Praktisi Pendidikan Itje Chodidjah mengatakan, tak ada korelasi langsung antara menggunakan rektor asing dan peningkatan kualitas universitas.
Sebaik apa pun rektor dari luar negeri, kata dia, jika tak diperbaiki akar masalahnya, maka akan sama saja.
"Mau rektor terbaik di dunia ini ditaruh di kampus itu, tidak akan menaikkan ranking apabila anak-anaknya memang tidak memenuhi persyaratan penilaian," ujar Itje kepada Kompas.com, Rabu (31/7/2019).
Baca juga: Soal Wacana Rektor Asing, Fahri Hamzah: Jangan Bikin Bangsa Indonesia Kecil Hati
Beda ladang, beda belalang.

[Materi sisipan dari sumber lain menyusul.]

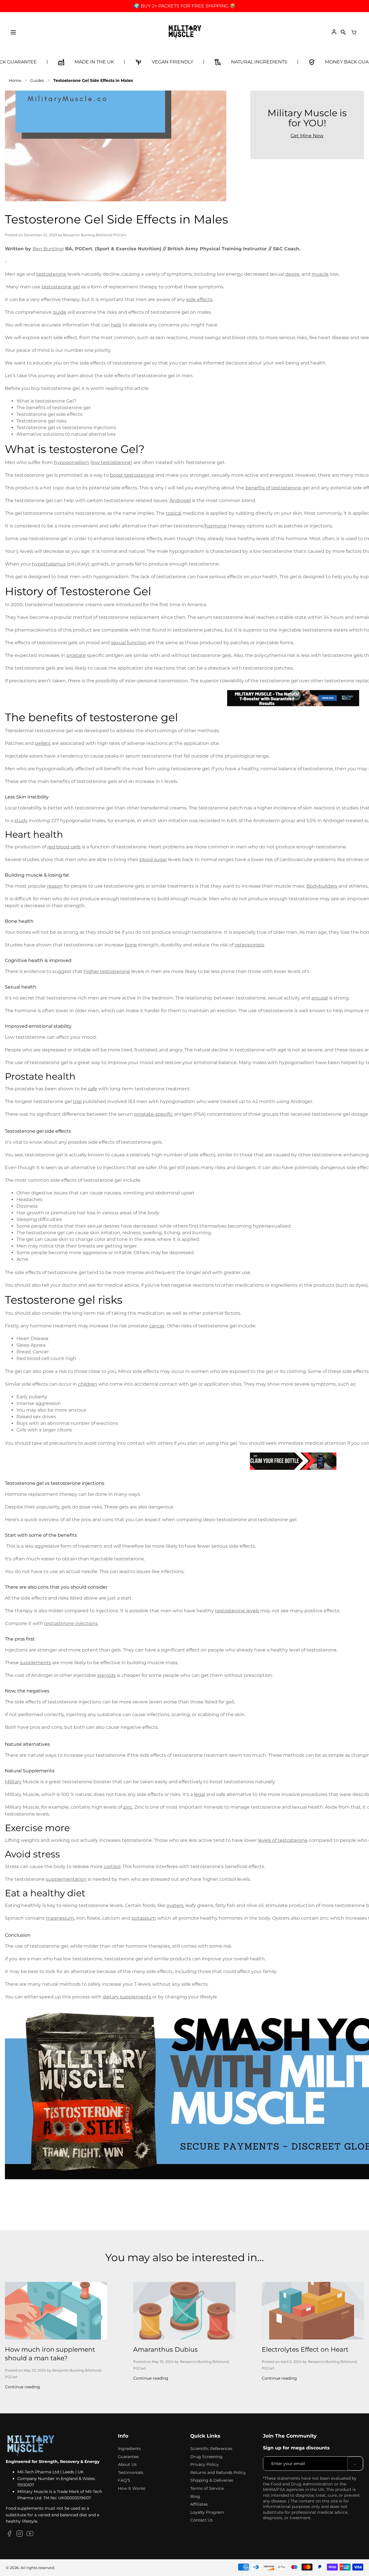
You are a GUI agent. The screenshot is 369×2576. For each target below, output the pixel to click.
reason (55, 886)
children (87, 1384)
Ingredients (129, 2448)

Kalau pun merekrut rektor dari luar negeri, kata Itje, belum tentu bisa menerapkan kisah sukses yang sama di Indonesia.
Secara kualitas maupun sistem belajar, tentu ada perbedaan antara mahasiswa di Indonesia dan luar negeri.
Itje mengibaratkan seorang petani yang sukses menggarap sawah di lahan subur.
Kemudian, petani tersebut disuruh menggarap lahan di daerah lain yang tandus dan kekurangan air. Cara mengelola lahan tersebut pasti berbeda.
"Saya melihatnya mungkin dia berpikir bahwa kalau rektornya dari negara maju akan bisa mengelola seperti yang dia kelola di negaranya. Ya, beda," kata Itje.
Apalagi, menurut Itje, akar masalah pendidikan di Indonesia yakni literasi anak-anak yang masih rendah dibandingkan di negara lain.
Dengan demikian, akan menjadi pekerjaan besar bagi rektor asing tersebut untuk mengubah "lahan tandus" itu menjadi "gembur".
Seolah memandang sebelah mata
Alih-alih mengambil rektor dari luar, kata Itje, sebaiknya Kementerian Riset, Teknologi, dan Pendidikan Tinggi (Menristekdikti) menjadikan akademisi unggulan di Indonesia memimpin perguruan tinggi.
Mendatangkan rektor asing, kata Itje, seolah memandang sebelah mata kualitas akademisi di Indonesia.
Padahal, masih banyak akademisi yang berwawasan luas dan keilmuan tinggi yang kualitasnya bisa bersaing dengan orang asing.